Researchers in the US have just made an existing chemotherapy drug way more effective, managing to kill drug-resistant lung cancer cells in the lab using 50 times less of the medication than is currently required.

"That matters because we may eventually be able to treat patients with smaller and more accurate doses of powerful chemotherapy drugs, resulting in more effective treatment with fewer and milder side effects," explained lead researcher Elena Batrakova, a pharmacologist at the University of North Carolina at Chapel Hill.

What's really exciting about the result is that it didn't rely on any new or experimental medications - the researchers were able to kill the drug-resistant cancer using chemotherapy that's already been tested and is known to work in humans - all they did was make it a whole lot better by figuring out a new way to package and deliver the medication.

That's important, because chemotherapy is inherently inefficient. Basically it involves toxic medication being pumped into large areas of the body in the hopes of killing off cancer cells… which often works, but also happens to kill off a whole lot of other healthy tissue, resulting in some intense side effects.

For years, scientists have looked into better ways of targeting these drugs so that they only effect tumours and don't harm any other cells, but most of them have done this by using plastics-based nanoparticles to package the drugs. It's a good idea in theory, but the body usually recognises these nanoparticles as foreign and attacks, preventing the package from getting where it needs to be.

Instead, the North Carolina team looked for more natural alternatives, and packaged the drugs inside something called an exosome - tiny spheres harvested from a patient's own white blood cells. 

"Exosomes are engineered by nature to be the perfect delivery vehicles," said Batrakova. "By using exosomes from white blood cells, we wrap the medicine in an invisibility cloak that hides it from the immune system. We don't know exactly how they do it, but the exosomes swarm the cancer cells, completely bypassing any drug resistance they may have and delivering their payload."

To test the system out, the researchers took a chemotherapy drug called paclitaxel, which is already used effectively to treat breast, lung, and pancreatic cancers, but with severe side effects, such as hair loss, muscle cramping, and diarrhoea. 

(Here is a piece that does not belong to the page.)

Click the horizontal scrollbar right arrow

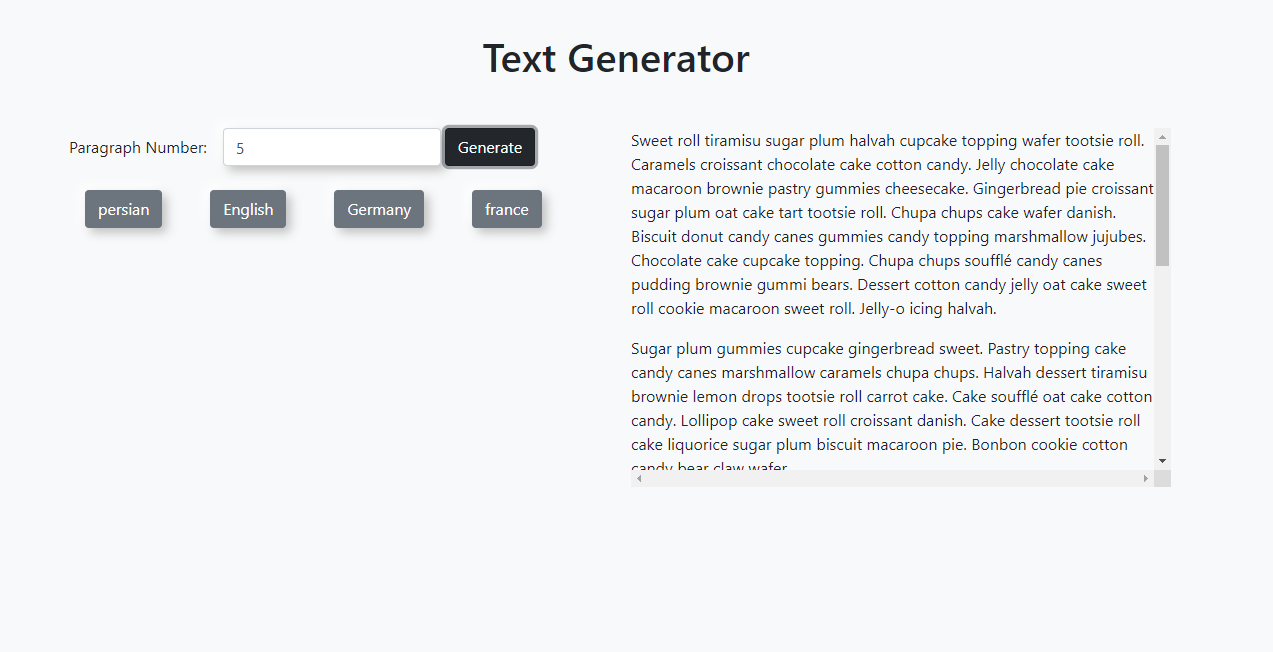pos(1146,479)
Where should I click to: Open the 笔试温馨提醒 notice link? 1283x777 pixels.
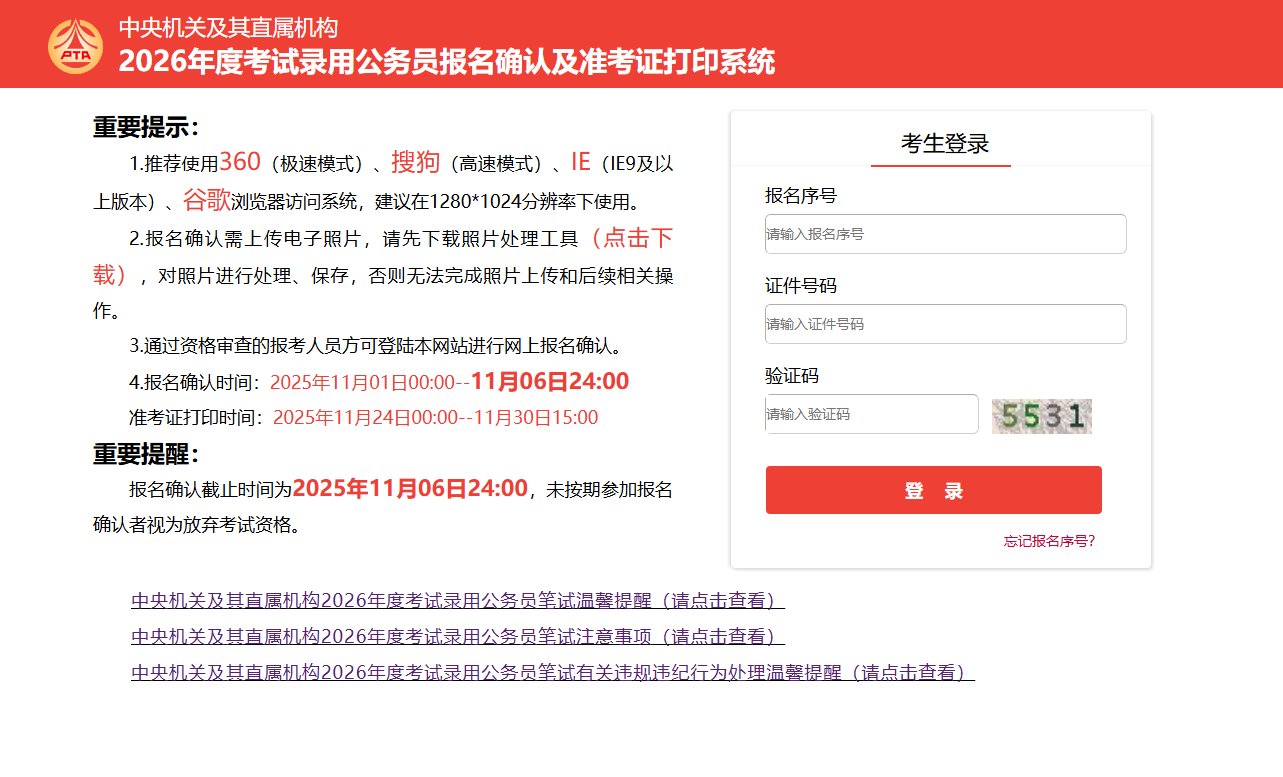(x=458, y=600)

The researchers loaded this drug inside exosomes taken from mice, and then set them loose on a petri dish containing multiple-drug-resistant cancer cells. They called their treatment exoPXT, and they found that they needed 50 times less of it to kill the cancer cells than they did when they used commercially available versions of paclitaxel.

The team also tested dye-filled exosomes in mice with drug-resistant lung cancer, and showed that the exosomes were able to thoroughly seek out and mark cancer cells, suggesting the little packages also have potential as highly accurate diagnostic tools.

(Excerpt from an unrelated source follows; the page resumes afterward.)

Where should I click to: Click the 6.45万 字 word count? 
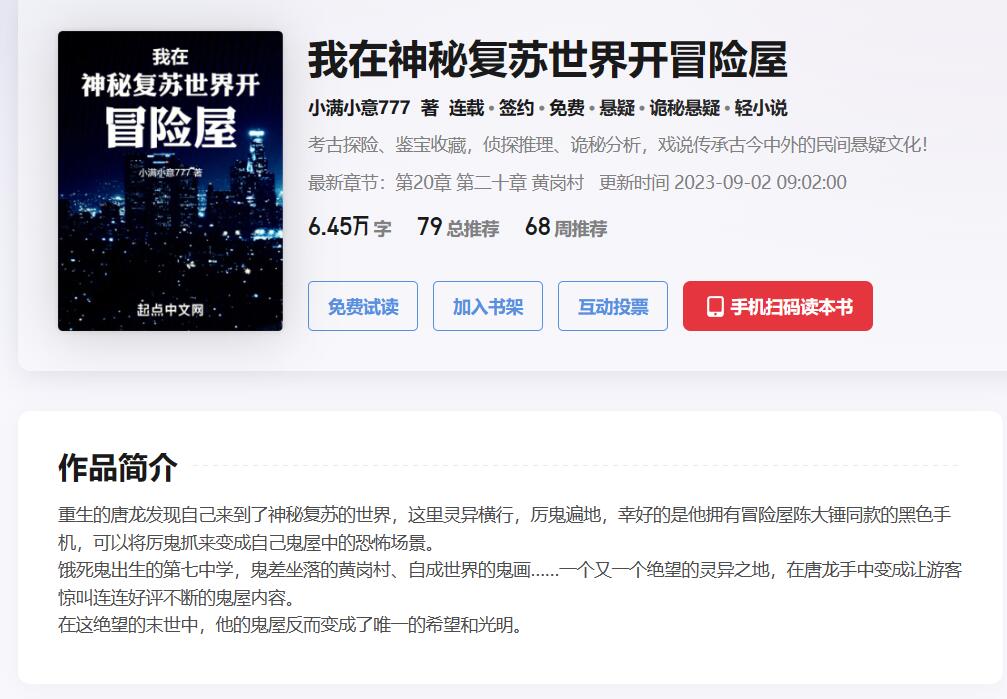pyautogui.click(x=349, y=227)
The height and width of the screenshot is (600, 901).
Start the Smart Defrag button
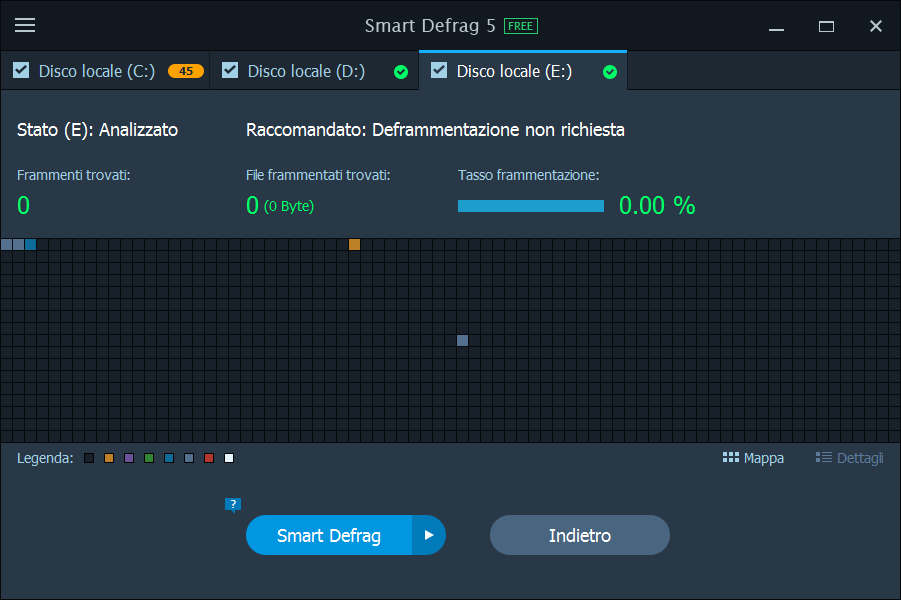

The next step will be to see if the exosomes can deliver drugs just as well in these mice models and, if all goes to plan in the future, humans. But that's a big if - unfortunately, many therapies that are effective in the lab and even in mouse models don't end up working in humans.

Still, it's a pretty exciting first trial, and it suggests that exosomes could play an important role in the future of diagnosis, as well as treatment. We're looking forward to seeing what happens next.

The results have been published in Nanomedicine: Nanotechnology, Biology and Medicine.